What is required - Your answer must contain each line of the data, copied exactly.
◆ ◆ ◆ ◆
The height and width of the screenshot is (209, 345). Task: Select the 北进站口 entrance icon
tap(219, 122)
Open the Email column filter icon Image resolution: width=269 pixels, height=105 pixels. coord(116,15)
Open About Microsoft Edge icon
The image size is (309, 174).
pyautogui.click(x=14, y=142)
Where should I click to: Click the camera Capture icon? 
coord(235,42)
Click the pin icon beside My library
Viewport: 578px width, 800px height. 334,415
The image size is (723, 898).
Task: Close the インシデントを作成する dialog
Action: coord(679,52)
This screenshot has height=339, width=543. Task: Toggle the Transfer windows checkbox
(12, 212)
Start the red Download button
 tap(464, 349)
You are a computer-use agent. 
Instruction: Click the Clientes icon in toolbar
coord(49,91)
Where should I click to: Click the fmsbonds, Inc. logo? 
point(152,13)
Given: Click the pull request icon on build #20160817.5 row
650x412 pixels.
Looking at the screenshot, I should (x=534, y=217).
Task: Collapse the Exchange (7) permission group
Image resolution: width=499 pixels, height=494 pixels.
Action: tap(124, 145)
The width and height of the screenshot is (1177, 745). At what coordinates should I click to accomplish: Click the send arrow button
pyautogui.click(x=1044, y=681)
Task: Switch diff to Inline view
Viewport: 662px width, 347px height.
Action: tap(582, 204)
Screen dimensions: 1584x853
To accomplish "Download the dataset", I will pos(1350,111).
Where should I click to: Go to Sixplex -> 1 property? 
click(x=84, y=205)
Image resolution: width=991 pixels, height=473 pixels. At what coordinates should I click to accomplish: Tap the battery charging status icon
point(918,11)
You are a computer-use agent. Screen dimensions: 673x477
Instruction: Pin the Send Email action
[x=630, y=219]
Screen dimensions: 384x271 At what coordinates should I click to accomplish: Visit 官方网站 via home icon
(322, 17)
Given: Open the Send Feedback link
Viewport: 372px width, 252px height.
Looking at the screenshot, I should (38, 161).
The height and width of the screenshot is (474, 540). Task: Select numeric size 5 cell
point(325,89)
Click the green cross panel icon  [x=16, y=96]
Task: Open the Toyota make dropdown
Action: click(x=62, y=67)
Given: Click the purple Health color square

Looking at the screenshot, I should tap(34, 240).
◆ ◆ ◆ ◆
Your response -
The height and width of the screenshot is (209, 345). Task: Select the 北进站口 entrance icon
tap(219, 122)
Open the Email column filter icon Image resolution: width=269 pixels, height=105 pixels. coord(116,15)
Open About Microsoft Edge icon
The image size is (309, 174).
pyautogui.click(x=14, y=142)
Where should I click to: Click the camera Capture icon? 
coord(235,42)
Click the pin icon beside My library
Viewport: 578px width, 800px height. 334,415
The image size is (723, 898).
Task: Close the インシデントを作成する dialog
Action: coord(679,52)
This screenshot has height=339, width=543. Task: Toggle the Transfer windows checkbox
(12, 212)
Start the red Download button
 tap(464, 349)
You are a computer-use agent. 
Instruction: Click the Clientes icon in toolbar
coord(49,91)
Where should I click to: Click the fmsbonds, Inc. logo? 
point(152,13)
Given: Click the pull request icon on build #20160817.5 row
650x412 pixels.
Looking at the screenshot, I should (x=534, y=217).
Task: Collapse the Exchange (7) permission group
Image resolution: width=499 pixels, height=494 pixels.
Action: tap(124, 145)
The width and height of the screenshot is (1177, 745). At what coordinates should I click to accomplish: Click the send arrow button
pyautogui.click(x=1044, y=681)
Task: Switch diff to Inline view
Viewport: 662px width, 347px height.
Action: tap(582, 204)
Screen dimensions: 1584x853
To accomplish "Download the dataset", I will pos(1350,111).
Where should I click to: Go to Sixplex -> 1 property? 
click(x=84, y=205)
Image resolution: width=991 pixels, height=473 pixels. At what coordinates should I click to accomplish: Tap the battery charging status icon
point(918,11)
You are a computer-use agent. Screen dimensions: 673x477
Instruction: Pin the Send Email action
[x=630, y=219]
Screen dimensions: 384x271 At what coordinates should I click to accomplish: Visit 官方网站 via home icon
(322, 17)
Given: Open the Send Feedback link
Viewport: 372px width, 252px height.
Looking at the screenshot, I should (38, 161).
The height and width of the screenshot is (474, 540). Task: Select numeric size 5 cell
point(325,89)
Click the green cross panel icon  [x=16, y=96]
Task: Open the Toyota make dropdown
Action: click(x=62, y=67)
Given: Click the purple Health color square

Looking at the screenshot, I should tap(34, 240).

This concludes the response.